Reprint the entire listing exactly.
****************
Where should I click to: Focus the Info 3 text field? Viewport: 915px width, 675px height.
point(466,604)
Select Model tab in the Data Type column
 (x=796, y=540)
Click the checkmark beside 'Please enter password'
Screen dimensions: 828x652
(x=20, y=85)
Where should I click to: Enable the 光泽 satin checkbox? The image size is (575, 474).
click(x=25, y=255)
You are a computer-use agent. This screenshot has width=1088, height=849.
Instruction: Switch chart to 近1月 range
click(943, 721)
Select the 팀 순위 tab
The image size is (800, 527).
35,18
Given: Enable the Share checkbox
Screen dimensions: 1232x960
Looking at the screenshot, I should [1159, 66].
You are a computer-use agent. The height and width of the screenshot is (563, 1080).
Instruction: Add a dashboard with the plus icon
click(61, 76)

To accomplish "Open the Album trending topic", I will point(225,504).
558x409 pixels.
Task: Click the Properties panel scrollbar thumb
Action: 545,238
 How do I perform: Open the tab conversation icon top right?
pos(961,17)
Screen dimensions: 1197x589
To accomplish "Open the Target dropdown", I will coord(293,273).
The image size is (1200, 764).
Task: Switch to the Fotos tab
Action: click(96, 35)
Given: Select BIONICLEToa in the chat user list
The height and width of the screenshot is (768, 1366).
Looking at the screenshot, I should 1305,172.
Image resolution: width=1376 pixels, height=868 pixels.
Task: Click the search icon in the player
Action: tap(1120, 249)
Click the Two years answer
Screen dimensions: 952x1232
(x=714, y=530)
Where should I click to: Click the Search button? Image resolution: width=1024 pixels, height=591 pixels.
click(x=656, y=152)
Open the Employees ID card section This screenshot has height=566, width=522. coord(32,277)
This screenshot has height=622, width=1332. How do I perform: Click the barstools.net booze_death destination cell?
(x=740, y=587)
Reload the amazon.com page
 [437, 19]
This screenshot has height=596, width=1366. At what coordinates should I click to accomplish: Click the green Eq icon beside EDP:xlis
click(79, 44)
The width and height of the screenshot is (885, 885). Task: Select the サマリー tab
****************
▶ [SOLVED EXERCISE]:
Where should I click to: Focus the Info 3 text field? Viewport: 915px width, 675px height.
point(466,604)
Select Model tab in the Data Type column
 (x=796, y=540)
Click the checkmark beside 'Please enter password'
Screen dimensions: 828x652
(x=20, y=85)
Where should I click to: Enable the 光泽 satin checkbox? The image size is (575, 474).
click(x=25, y=255)
You are a computer-use agent. This screenshot has width=1088, height=849.
Instruction: Switch chart to 近1月 range
click(943, 721)
Select the 팀 순위 tab
The image size is (800, 527).
35,18
Given: Enable the Share checkbox
Screen dimensions: 1232x960
Looking at the screenshot, I should [1159, 66].
You are a computer-use agent. The height and width of the screenshot is (563, 1080).
Instruction: Add a dashboard with the plus icon
click(61, 76)

To accomplish "Open the Album trending topic", I will point(225,504).
558x409 pixels.
Task: Click the Properties panel scrollbar thumb
Action: 545,238
 How do I perform: Open the tab conversation icon top right?
pos(961,17)
Screen dimensions: 1197x589
To accomplish "Open the Target dropdown", I will coord(293,273).
The image size is (1200, 764).
Task: Switch to the Fotos tab
Action: click(96, 35)
Given: Select BIONICLEToa in the chat user list
The height and width of the screenshot is (768, 1366).
Looking at the screenshot, I should 1305,172.
Image resolution: width=1376 pixels, height=868 pixels.
Task: Click the search icon in the player
Action: tap(1120, 249)
Click the Two years answer
Screen dimensions: 952x1232
(x=714, y=530)
Where should I click to: Click the Search button? Image resolution: width=1024 pixels, height=591 pixels.
click(x=656, y=152)
Open the Employees ID card section This screenshot has height=566, width=522. coord(32,277)
This screenshot has height=622, width=1332. How do I perform: Click the barstools.net booze_death destination cell?
(x=740, y=587)
Reload the amazon.com page
 [437, 19]
This screenshot has height=596, width=1366. At what coordinates should I click to accomplish: Click the green Eq icon beside EDP:xlis
click(79, 44)
The width and height of the screenshot is (885, 885). Task: Select the サマリー tab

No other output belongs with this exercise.